Wait: Did you think the researchers got these results on the first try? You do realize they passed zillions of prompts into these LLMs until it matched the output they were looking for, right?

It's not like they said, "spit out Harry Potter" and it did so. They gave the LLM partial sentences and just kept retrying until it generated the matching output. The output that didn't match was discarded and then the final batch of matching outputs were thrown together in order to say, "aha! See? It can regurgitate text!"

Try it yourself: Take some sentences from any popular book, cut them in half, and tell Claude to finish them. You'll be surprised. Or maybe not if you remember that RNG is at the core of all LLMs.

[–] supersquirrel@sopuli.xyz 1 points 1 day ago

You can functionality copy Shakespeare with enough random words being generated. That's the argument you're making here.

No it is not, that would be writing Shakespeare by combining random words, LLMs are not capable of that level of artistry, there is no random to them. All they can do is calculate the probabilities of pre-existing connections and give you the most boring, obvious one.

[–] Rhaedas@fedia.io -2 points 2 days ago (1 children)

You're getting downvoted because it sounds like you're defending the topic at hand. It shows how most people don't understand the inner workings of an LLM. Hell, experts still aren't completely sure, but they ran with what was working and have been tweaking along the way when things got too ugly. And as also brought up, they used everything they could grab to make it happen without concern for legality or future backlash. For science... and profit. And I don't see a way to go backwards at this point, thanks to AI being embedded into everything (where it's suited and where it's not). For science... no, wait, that's definitely for profit. And also because of your points, there's no real way to filter or carve out what should have been restricted from being used, because it's not really there in that form. We need to do something and quickly, but we do have to work with the beast we've made.

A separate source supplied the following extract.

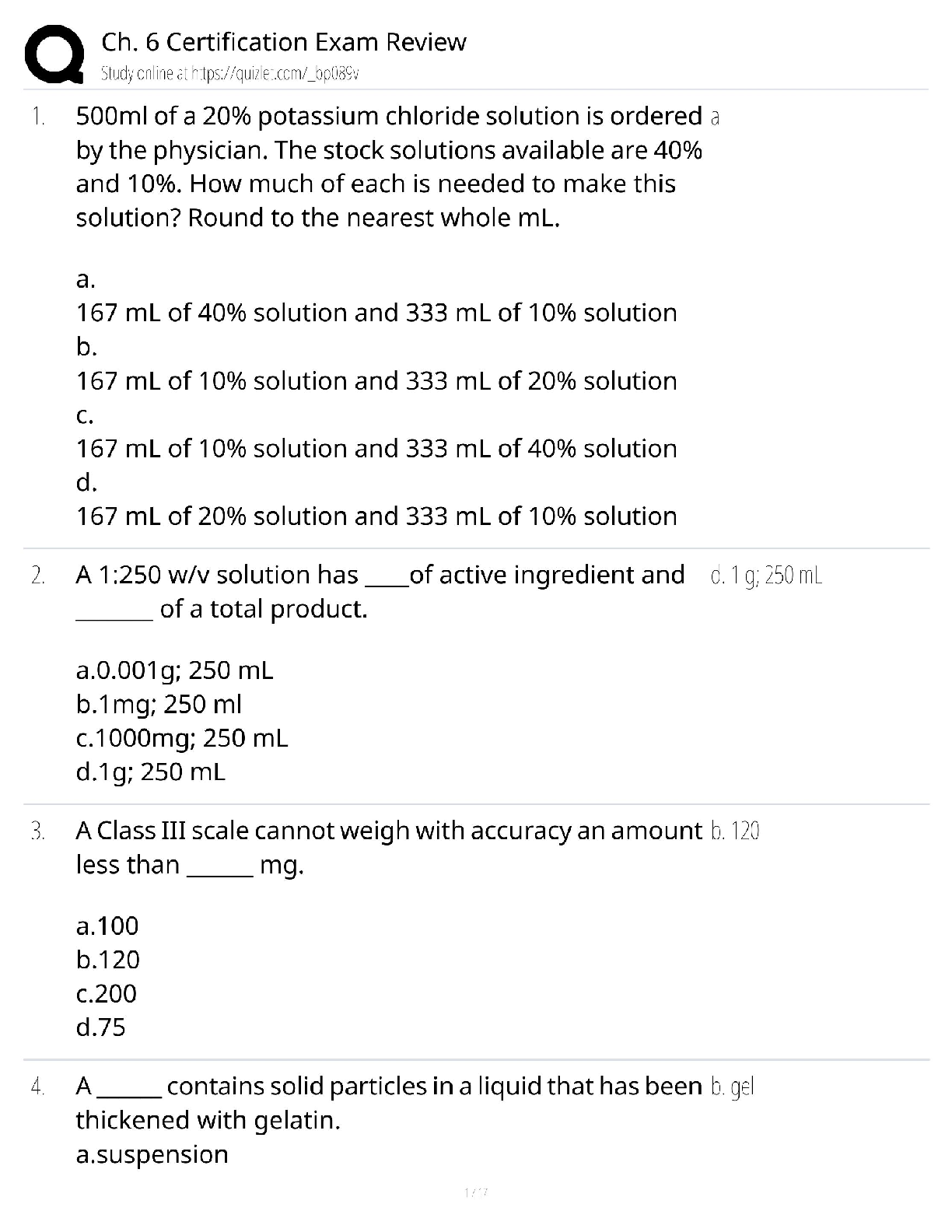
Task: Click the page number at the bottom
Action: coord(474,1192)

Laws are notorious for being far slower than the tech it tries to control. And this time it can't be retroactive. Well, I mean, it could be... if we just ban all existing LLM and related AI work and start over. Good luck with that kind of legislation.

[–] riskable@programming.dev 0 points 1 day ago

To be fair, the big AI companies are just applying the science in order to profit from it. The science behind LLMs is innocent enough. It's some very specific, money-making applications of that science that are pissing people off.

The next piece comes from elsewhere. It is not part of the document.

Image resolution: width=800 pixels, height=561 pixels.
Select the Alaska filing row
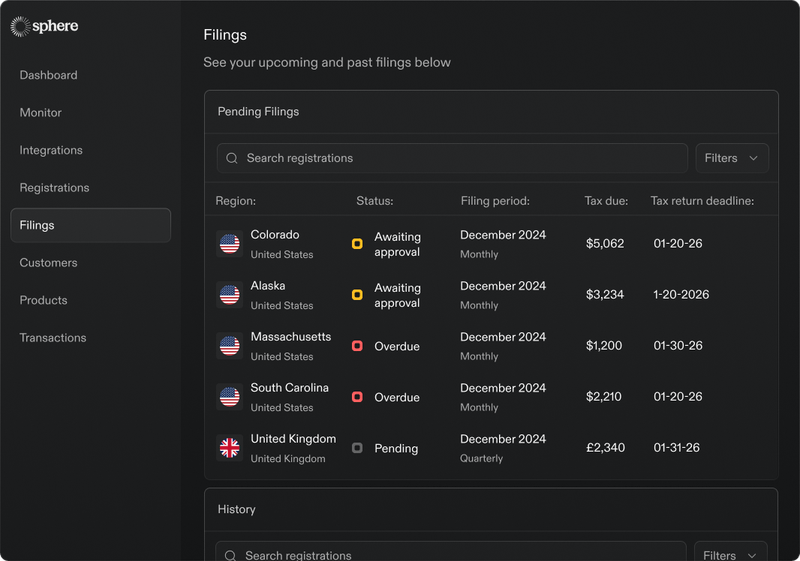[490, 295]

Reading all these replies... Ugh. It's so obvious none of these people understand how LLMs work. Not how the training happens either.

Somehow people got it into their heads that LLMs are "plagiarism machines" and that image stuck. LLMs aren't copying anything when they generate output! If they do, that's a flaw in their training and AI researchers are always trying to spot and fix things like that. Why? Because it's those same flaws that allow 3rd parties to understand and copy how their models work (and can create security issues).